Un accès étendu aux médias
Le scrutin de jeudi dernier a aussi été marqué par la percée historique au sein du parlement britannique du parti d'extrême droite « Reform UK» de Nigel Farel. « Sa progression reflète surtout un vote de protestation contre les conservateurs venant de leurs partisans les plus à droite et leur reprochant de ne pas avoir réussi à arrêter ou diminuer l'immigration, que devait pourtant résoudre le Brexit que ce même parti conservateur avait fait voter et mis en place ! », observe Christophe Noblet, qui travaille dans l'urbanisme, le cadre de vie et le transport durable dans le centre de Londres et qui partage sa vie entre Londres et Ascain, au Pays basque.

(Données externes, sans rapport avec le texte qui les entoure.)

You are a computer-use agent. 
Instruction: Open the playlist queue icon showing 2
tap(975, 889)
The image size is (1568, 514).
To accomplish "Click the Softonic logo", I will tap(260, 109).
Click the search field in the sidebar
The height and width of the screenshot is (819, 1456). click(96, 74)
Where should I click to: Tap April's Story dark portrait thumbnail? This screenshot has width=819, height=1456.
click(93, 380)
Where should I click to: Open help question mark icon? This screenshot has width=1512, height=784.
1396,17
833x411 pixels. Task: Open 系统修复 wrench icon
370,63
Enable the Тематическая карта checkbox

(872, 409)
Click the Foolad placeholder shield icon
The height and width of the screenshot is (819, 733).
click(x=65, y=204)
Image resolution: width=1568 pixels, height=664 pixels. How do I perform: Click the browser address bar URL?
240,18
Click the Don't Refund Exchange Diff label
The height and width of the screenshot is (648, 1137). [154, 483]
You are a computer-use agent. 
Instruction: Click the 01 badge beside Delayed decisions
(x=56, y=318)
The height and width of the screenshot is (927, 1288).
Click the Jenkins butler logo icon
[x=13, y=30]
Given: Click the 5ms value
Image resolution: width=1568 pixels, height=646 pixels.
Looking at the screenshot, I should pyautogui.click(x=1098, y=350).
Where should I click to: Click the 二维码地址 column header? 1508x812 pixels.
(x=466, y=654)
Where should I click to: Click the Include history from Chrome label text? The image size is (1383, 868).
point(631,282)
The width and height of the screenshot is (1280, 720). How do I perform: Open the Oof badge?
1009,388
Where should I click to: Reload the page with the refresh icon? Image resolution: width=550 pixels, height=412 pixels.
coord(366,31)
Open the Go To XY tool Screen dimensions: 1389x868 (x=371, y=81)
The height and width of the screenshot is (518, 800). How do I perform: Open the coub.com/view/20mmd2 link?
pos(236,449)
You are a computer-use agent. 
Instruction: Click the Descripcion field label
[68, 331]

L'une des grandes questions au lendemain des élections de jeudi dernier va être de savoir s'il y aura ou non rapprochement entre ce qui reste du parti conservateur et « Reform UK ». « Être enfin parvenu à devenir député va permettre à Nigel Farage d'avoir à une large tribune à Westminster (siège du parlement britannique, ndlr) en plus de l'accès étendu aux médias dont il dispose déjà », ajoute le Français.